Wenn online und offline verschmelzen – wie Menschen mit Behinderung das mobile Web nutzen
Für viele Menschen sind mobile Endgeräte einfach nur praktische Kommunikations- und Informationsmittel, für Menschen mit Behinderung sind sie oft viel mehr: sie erleichtern das Leben an vielen Stellen und ermöglichen eine selbstbestimmte Teilhabe.
Mails abrufen, das Wetter checken oder schauen, was die Freunde auf Facebook machen, früher hat man das fast nur am heimischen PC gemacht. Doch fast unmerklich hat das mobile Internet unseren Alltag erobert.

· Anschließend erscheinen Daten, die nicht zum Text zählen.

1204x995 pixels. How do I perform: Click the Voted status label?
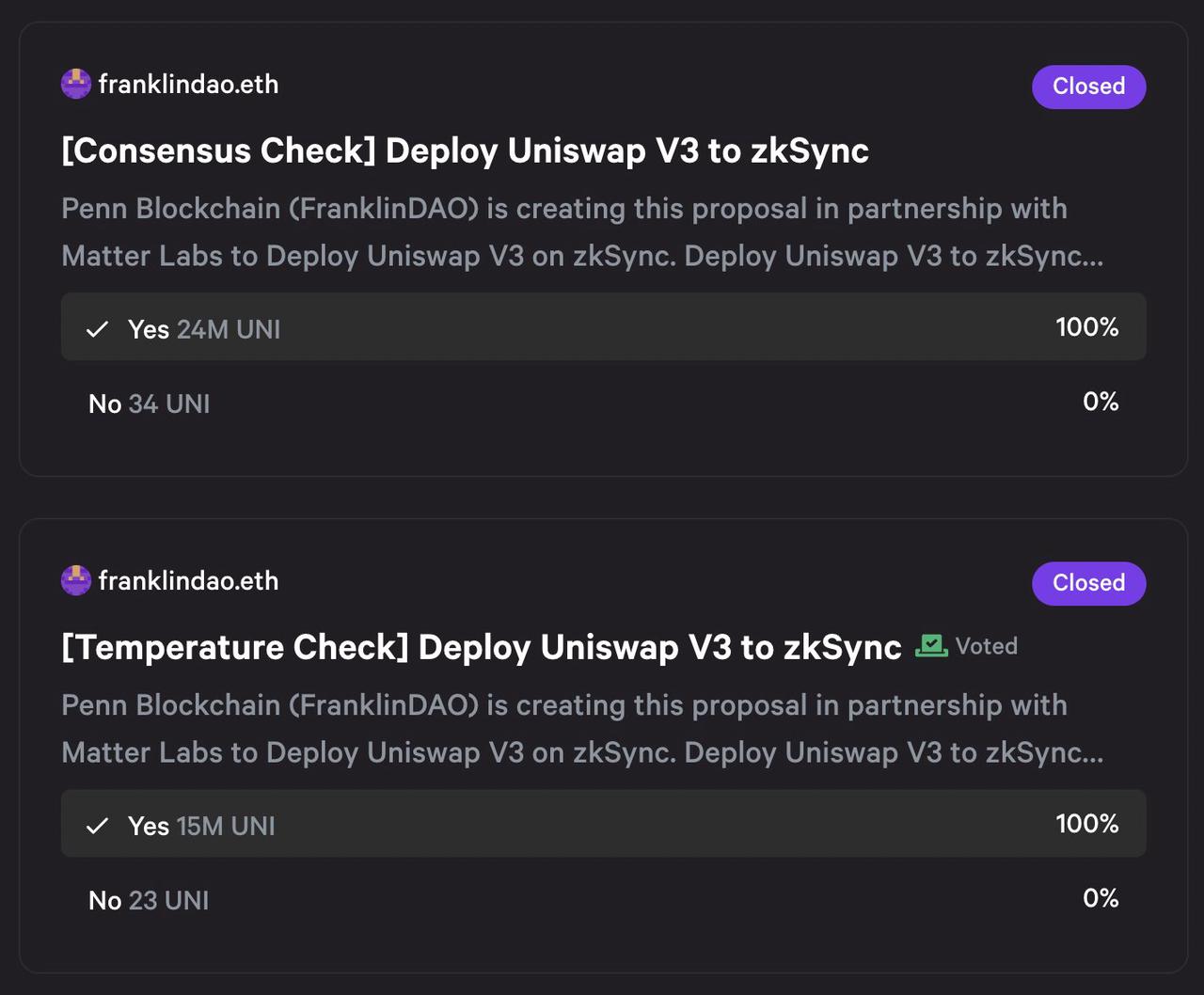[x=985, y=645]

Smartphones sind vielmehr kleine Computer als Telefone. Zusammen mit einem mobilen Internetzugang gibt es heute kaum noch etwas, wofür man das Smartphone nicht verwenden kann. Für Menschen mit Behinderung ist das nicht nur praktisch, es kann ihnen den Alltag oft entscheidend vereinfachen.
Die Vorzüge mobiler Endgeräte
Die mobilen Geräte haben gegenüber den großen Computern einige Vorteile. Die Oberfläche ist auf wichtige Elemente reduziert und dadurch leichter verständlich und zugänglich. Die vielseitige Nutzbarkeit der Smartphones verdankt sich jedoch auch der zahlreichen eingebauten Sensoren: Oft sind GPS, Kompass oder Beschleunigungssensoren integriert, über die Bluetooth-Schnittstelle können viele zusätzliche Erweiterungen verbunden werden.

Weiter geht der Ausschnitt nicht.